Вскоре услышал я шаги и чей-то шепот. В зарослях показалась женщина, которая шла с поникшей головой, опираясь на руку мужчины. Когда они приблизились, я узнал ее. Это была Франциска, моя сладостная, упоительная Франциска, с доном Антонио. Она была печальна, огорчена до глубины души, она плакала. Если глаза меня не обманывали, казалось, она на что-то надеется и одновременно чего-то боится, а дон Антонио уговаривает ее. Она была бледна и выглядела такой усталой, какой я ее еще никогда не видел. Глаза ее были потуплены долу, и весь блеск их невинной, прирожденной радости был погашен чрез некую страсть или горесть, которую она в сей момент всем своим видом являла.

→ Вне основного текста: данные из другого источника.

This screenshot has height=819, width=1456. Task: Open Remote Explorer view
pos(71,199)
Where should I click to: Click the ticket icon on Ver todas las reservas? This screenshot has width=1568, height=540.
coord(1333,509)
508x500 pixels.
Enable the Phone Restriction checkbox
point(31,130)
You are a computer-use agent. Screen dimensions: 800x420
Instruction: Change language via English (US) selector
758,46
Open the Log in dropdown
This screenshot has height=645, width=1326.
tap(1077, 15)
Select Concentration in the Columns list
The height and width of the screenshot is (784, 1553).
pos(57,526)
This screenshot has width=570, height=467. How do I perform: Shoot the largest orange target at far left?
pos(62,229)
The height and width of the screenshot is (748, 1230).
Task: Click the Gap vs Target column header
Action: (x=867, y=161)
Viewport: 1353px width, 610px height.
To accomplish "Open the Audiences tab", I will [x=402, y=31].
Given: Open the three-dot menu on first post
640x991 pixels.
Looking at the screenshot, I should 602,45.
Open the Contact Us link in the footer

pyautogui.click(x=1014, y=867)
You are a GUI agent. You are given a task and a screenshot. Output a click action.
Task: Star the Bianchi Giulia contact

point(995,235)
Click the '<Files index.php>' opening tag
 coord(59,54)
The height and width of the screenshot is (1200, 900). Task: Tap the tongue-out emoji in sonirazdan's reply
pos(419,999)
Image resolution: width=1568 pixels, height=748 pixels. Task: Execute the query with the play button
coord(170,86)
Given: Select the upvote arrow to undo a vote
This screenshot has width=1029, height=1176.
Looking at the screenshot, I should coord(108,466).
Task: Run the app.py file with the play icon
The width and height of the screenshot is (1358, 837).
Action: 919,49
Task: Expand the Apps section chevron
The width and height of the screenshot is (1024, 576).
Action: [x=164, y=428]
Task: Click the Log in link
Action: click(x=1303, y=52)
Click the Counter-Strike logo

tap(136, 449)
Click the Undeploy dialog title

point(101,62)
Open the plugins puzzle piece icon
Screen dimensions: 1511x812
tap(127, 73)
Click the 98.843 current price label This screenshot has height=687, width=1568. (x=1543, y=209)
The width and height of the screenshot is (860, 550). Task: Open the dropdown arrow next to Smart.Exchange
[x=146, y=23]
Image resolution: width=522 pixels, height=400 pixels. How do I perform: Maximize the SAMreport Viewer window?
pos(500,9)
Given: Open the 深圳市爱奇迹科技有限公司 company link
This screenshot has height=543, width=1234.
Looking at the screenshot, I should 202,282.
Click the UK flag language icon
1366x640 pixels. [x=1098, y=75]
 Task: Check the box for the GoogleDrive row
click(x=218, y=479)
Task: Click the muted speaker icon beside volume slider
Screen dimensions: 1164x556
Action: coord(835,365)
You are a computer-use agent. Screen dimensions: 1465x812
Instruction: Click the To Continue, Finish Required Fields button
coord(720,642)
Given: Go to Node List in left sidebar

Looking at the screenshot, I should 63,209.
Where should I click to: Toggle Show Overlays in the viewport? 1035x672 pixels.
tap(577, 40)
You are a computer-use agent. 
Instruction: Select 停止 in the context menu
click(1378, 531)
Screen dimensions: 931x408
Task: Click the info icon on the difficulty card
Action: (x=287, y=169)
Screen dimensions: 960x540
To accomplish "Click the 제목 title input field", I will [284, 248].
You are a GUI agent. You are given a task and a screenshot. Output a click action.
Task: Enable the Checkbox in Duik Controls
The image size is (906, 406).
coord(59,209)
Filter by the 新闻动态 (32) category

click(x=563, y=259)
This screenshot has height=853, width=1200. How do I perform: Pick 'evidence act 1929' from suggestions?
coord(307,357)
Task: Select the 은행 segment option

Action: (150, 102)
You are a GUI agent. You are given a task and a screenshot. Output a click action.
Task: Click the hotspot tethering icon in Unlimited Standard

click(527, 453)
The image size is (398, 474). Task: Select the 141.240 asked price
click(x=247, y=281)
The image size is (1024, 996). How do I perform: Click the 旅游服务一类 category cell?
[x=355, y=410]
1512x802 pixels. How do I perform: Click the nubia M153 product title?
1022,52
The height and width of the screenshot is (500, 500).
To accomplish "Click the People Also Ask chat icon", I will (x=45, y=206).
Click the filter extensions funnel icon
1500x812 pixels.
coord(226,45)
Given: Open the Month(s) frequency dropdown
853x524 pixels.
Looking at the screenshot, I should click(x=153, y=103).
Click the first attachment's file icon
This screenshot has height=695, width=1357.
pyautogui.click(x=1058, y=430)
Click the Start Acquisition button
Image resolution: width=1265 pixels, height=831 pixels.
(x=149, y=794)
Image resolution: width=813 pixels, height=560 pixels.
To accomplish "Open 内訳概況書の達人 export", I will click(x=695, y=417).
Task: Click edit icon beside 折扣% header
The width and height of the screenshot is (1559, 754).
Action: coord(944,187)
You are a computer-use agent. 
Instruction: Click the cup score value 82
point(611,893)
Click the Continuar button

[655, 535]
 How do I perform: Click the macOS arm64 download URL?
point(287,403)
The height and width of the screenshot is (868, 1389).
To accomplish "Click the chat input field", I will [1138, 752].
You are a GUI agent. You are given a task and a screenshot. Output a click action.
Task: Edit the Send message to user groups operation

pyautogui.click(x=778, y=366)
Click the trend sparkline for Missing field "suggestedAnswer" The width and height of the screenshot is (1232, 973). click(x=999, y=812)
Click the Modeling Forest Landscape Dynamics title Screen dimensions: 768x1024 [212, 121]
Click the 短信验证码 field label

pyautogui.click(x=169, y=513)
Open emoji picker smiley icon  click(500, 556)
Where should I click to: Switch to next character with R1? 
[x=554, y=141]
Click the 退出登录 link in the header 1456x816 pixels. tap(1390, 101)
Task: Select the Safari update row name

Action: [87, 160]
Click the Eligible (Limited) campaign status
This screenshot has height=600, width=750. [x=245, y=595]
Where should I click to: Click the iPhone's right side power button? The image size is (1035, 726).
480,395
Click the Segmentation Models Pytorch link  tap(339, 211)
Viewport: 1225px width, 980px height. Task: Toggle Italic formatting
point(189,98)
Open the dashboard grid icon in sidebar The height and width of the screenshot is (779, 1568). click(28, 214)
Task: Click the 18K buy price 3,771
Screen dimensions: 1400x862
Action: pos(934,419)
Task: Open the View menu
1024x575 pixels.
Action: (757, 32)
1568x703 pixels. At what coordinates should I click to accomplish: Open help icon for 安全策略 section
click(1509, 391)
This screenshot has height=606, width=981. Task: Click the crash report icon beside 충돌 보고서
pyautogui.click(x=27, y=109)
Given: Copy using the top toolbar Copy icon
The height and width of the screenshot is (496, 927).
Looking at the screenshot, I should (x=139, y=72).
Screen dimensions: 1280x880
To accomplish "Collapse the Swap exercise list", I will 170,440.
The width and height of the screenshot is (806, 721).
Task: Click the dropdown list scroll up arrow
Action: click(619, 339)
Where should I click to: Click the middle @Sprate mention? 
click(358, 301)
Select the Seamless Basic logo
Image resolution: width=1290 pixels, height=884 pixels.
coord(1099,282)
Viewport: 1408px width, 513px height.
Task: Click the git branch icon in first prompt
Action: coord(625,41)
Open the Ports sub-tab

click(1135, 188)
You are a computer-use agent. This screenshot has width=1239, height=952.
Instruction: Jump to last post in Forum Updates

Все в моих ощущениях переменилось, — мое огорченное сердце против воли оказалось увлеченным ее прелестью, и, поскольку печаль оставила его, забыло оно также и пользоваться своими преимуществами.
Несколько мгновений я раздумывал, не объявиться ли мне тотчас, и уже почти решил броситься'в ее объятия, но самый удобный и благоприятный миг для этого миновал, они удалились прочь от моей беседки, и я вновь остался один. (В первое же мгновение, как я ее увидел, сгорал я уже от нетерпения вновь ее обнять.) Однако счастливая возможность осталась неиспользованной. Я заплакал, злясь на самого себя и негодуя на свою ребяческую глупость.